===== RECORDS TO USE =====

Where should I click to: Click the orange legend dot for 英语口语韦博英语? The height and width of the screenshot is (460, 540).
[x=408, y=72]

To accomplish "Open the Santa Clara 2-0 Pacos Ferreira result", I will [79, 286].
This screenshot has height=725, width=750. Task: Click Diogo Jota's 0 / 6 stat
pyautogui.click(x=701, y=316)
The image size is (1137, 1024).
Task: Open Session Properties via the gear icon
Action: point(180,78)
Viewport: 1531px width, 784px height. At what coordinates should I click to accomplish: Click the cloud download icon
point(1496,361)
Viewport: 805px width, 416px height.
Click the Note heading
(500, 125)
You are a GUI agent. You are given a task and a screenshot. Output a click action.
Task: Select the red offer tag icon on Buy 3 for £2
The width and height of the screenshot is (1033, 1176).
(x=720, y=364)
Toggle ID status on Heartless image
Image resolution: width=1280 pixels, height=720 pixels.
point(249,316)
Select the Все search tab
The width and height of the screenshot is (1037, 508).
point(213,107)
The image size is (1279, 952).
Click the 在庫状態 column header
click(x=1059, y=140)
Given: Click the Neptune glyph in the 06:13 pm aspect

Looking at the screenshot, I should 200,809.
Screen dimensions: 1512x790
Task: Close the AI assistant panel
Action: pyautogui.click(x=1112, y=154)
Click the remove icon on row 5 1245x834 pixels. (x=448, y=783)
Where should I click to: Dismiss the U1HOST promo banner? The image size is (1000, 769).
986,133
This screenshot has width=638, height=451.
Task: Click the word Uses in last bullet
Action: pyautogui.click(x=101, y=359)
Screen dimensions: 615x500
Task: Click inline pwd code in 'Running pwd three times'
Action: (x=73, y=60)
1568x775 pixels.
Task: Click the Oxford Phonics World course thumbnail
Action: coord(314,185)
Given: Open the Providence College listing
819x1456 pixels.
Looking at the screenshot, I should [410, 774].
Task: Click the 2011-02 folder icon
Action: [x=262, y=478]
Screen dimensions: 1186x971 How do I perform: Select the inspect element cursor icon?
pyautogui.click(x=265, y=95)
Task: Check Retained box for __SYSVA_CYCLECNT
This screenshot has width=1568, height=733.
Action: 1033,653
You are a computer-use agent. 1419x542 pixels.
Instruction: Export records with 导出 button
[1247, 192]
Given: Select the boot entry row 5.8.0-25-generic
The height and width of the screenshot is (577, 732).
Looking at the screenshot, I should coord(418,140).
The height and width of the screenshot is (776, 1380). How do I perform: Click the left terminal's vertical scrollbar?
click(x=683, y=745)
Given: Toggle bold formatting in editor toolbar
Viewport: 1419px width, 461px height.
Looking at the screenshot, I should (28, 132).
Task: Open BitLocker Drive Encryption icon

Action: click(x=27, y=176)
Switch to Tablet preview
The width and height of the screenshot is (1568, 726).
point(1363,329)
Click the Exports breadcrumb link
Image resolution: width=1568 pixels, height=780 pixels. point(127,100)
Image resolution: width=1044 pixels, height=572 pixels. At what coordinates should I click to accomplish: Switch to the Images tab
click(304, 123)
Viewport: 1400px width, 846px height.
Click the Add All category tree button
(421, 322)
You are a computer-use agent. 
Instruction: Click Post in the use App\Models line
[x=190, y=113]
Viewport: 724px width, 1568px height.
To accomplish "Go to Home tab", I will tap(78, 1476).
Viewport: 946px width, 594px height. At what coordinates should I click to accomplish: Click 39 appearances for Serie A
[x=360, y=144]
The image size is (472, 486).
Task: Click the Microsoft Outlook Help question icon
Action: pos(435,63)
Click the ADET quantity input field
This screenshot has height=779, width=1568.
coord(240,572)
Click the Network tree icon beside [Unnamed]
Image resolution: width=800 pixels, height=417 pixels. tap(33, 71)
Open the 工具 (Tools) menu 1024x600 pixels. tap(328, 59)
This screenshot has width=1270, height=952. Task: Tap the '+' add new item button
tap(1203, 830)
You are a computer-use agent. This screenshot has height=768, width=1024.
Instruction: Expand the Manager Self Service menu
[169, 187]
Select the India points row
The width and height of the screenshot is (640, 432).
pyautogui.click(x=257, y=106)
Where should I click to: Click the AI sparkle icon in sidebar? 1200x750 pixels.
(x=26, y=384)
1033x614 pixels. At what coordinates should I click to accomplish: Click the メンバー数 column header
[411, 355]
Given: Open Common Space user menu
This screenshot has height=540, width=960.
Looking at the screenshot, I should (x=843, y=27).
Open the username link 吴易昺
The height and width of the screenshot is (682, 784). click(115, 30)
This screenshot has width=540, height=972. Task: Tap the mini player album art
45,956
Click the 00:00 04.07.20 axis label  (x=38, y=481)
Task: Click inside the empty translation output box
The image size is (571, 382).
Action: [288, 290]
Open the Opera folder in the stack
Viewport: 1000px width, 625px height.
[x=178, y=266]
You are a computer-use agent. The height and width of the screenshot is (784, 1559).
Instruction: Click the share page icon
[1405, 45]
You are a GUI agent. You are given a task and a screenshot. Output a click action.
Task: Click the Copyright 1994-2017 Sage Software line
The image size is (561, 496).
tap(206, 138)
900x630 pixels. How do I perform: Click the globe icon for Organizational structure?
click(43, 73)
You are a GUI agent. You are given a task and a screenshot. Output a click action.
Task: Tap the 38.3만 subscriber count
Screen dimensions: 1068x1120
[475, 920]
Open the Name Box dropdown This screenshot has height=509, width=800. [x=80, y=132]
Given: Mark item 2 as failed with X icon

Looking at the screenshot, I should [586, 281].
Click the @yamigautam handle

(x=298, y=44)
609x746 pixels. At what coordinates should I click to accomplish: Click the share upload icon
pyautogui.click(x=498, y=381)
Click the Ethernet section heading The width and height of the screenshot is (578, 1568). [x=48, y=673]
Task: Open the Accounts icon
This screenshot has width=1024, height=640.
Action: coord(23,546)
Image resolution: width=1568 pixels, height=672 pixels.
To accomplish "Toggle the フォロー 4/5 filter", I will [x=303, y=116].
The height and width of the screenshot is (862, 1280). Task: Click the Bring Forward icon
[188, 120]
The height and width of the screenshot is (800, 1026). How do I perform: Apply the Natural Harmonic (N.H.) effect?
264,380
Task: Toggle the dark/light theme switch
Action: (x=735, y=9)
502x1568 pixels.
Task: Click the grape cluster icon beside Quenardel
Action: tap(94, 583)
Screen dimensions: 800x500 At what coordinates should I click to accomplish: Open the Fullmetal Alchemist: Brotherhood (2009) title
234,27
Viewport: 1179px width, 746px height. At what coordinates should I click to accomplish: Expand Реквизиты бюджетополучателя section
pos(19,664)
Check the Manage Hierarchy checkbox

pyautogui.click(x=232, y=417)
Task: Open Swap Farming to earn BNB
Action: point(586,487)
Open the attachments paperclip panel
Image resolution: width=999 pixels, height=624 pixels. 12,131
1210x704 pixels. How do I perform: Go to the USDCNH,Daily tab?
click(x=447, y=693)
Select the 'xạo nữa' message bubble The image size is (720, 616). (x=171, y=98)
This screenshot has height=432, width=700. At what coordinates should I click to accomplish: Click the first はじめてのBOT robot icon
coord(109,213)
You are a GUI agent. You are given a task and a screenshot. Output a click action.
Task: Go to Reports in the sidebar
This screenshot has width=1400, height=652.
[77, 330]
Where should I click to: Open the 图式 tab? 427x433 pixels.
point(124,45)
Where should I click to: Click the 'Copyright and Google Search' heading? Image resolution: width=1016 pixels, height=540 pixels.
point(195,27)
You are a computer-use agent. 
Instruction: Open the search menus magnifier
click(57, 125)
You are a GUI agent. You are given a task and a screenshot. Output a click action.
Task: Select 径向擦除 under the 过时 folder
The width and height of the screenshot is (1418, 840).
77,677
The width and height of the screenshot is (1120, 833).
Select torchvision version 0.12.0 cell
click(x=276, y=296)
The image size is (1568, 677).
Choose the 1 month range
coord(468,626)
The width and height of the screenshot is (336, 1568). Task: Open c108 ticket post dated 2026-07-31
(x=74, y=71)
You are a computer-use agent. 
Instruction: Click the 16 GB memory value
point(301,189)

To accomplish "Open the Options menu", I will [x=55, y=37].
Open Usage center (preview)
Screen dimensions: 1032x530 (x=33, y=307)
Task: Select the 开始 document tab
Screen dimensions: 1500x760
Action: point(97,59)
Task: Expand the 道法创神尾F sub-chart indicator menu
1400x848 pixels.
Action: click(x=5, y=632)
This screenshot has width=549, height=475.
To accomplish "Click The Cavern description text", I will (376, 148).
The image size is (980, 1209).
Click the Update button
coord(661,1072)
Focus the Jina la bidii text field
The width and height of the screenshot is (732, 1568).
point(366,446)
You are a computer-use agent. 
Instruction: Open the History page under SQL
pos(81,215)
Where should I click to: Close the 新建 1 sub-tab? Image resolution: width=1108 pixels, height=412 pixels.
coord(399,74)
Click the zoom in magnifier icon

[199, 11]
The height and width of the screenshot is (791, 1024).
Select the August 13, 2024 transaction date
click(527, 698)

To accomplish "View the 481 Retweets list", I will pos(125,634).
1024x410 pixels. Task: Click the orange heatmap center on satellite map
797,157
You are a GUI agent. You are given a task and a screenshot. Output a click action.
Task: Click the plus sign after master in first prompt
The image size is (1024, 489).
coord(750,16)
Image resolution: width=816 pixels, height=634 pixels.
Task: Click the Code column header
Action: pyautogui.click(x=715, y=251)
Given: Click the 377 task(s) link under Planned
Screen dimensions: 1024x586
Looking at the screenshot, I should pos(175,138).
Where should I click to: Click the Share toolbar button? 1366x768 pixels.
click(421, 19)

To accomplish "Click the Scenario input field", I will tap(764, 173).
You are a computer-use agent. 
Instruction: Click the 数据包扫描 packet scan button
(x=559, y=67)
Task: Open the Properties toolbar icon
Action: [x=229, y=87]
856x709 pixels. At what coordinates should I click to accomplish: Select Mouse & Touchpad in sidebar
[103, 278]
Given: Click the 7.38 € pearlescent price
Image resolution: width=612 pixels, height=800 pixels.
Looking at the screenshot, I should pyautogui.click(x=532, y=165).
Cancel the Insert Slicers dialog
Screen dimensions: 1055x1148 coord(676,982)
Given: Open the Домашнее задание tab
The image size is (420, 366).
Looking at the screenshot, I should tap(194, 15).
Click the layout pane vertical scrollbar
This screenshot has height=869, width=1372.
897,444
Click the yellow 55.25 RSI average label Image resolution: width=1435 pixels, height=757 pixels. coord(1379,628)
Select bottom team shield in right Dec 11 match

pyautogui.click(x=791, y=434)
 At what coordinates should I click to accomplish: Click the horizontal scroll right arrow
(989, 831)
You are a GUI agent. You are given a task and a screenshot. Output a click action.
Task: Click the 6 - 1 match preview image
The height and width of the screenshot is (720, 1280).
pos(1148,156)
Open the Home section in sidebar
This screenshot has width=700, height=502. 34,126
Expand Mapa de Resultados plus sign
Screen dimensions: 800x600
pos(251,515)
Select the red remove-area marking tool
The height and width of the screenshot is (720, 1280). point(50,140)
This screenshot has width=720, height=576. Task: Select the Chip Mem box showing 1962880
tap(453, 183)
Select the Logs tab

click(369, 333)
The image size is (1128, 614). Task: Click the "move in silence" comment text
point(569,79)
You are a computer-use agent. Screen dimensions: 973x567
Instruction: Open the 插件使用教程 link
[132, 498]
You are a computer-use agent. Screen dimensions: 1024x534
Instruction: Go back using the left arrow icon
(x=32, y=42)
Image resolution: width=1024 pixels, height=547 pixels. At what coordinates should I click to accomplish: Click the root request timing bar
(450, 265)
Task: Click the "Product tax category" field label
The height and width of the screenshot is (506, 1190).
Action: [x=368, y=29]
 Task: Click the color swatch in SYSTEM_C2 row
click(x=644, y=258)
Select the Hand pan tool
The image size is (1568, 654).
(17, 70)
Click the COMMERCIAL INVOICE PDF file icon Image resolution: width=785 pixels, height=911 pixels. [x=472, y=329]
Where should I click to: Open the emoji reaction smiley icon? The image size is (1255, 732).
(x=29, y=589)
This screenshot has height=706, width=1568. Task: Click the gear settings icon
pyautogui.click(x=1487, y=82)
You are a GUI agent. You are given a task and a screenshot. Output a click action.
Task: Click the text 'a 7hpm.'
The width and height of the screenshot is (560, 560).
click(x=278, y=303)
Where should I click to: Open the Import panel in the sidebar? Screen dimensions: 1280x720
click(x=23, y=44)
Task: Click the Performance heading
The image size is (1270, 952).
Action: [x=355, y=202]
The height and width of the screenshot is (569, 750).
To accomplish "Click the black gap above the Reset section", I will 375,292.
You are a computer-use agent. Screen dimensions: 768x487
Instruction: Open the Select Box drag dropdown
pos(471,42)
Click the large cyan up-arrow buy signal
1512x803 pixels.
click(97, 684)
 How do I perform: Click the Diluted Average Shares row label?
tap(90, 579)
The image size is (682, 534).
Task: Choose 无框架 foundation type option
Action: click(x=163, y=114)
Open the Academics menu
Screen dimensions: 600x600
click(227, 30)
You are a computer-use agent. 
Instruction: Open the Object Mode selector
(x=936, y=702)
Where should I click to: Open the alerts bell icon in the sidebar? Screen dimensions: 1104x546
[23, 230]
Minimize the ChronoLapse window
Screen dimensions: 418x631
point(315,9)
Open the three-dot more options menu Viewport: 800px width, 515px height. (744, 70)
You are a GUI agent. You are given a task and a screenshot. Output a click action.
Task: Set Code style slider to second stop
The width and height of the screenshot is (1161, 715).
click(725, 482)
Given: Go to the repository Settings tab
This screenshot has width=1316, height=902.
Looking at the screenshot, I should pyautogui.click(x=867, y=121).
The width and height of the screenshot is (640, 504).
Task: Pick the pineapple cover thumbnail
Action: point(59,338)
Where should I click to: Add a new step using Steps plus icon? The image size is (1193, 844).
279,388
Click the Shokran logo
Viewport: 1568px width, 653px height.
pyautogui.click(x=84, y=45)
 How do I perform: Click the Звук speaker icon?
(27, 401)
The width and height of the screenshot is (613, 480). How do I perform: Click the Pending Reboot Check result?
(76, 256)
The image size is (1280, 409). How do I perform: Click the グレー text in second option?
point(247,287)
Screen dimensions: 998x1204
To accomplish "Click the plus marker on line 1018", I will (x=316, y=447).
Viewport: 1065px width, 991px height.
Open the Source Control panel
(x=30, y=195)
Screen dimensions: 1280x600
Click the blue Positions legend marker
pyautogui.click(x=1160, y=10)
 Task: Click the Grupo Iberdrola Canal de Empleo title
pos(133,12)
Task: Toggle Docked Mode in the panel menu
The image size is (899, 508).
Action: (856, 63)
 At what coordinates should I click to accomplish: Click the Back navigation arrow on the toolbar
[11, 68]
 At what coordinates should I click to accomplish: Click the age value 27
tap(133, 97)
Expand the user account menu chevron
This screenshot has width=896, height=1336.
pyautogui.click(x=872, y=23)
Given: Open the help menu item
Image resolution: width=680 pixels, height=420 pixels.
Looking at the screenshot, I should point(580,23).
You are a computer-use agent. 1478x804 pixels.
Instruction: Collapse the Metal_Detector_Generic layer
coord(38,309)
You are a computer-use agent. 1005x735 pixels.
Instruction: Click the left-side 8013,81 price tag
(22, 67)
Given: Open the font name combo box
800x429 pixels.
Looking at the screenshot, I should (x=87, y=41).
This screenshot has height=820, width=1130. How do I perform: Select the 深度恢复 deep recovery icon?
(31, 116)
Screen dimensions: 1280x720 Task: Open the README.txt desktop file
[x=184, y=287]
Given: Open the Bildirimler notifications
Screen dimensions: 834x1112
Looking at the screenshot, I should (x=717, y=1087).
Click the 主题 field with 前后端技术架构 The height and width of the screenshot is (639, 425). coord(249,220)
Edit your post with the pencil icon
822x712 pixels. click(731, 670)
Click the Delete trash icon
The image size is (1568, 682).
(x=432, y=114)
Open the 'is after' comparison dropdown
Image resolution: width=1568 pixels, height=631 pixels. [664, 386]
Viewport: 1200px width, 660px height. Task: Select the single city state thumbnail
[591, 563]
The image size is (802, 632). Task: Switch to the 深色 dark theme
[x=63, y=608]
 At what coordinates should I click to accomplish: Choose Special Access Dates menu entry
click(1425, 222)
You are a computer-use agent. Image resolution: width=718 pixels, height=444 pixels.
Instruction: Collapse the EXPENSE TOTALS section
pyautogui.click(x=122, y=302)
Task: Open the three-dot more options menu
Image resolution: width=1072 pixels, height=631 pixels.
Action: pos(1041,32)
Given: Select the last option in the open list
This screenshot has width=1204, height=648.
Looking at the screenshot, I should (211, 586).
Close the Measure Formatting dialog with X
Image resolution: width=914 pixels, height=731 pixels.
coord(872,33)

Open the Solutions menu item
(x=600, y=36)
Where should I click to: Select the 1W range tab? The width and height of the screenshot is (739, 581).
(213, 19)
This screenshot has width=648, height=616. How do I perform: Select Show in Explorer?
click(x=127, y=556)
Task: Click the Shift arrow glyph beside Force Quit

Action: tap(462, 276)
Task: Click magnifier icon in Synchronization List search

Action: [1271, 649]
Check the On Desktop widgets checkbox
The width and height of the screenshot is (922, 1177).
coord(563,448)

=====

WHAT THE TASK ASKS:
Copy all lines above containing the string "input".

WRITTEN ANSWER:
Click the ADET quantity input field
To accomplish "Click the Scenario input field", I will tap(764, 173).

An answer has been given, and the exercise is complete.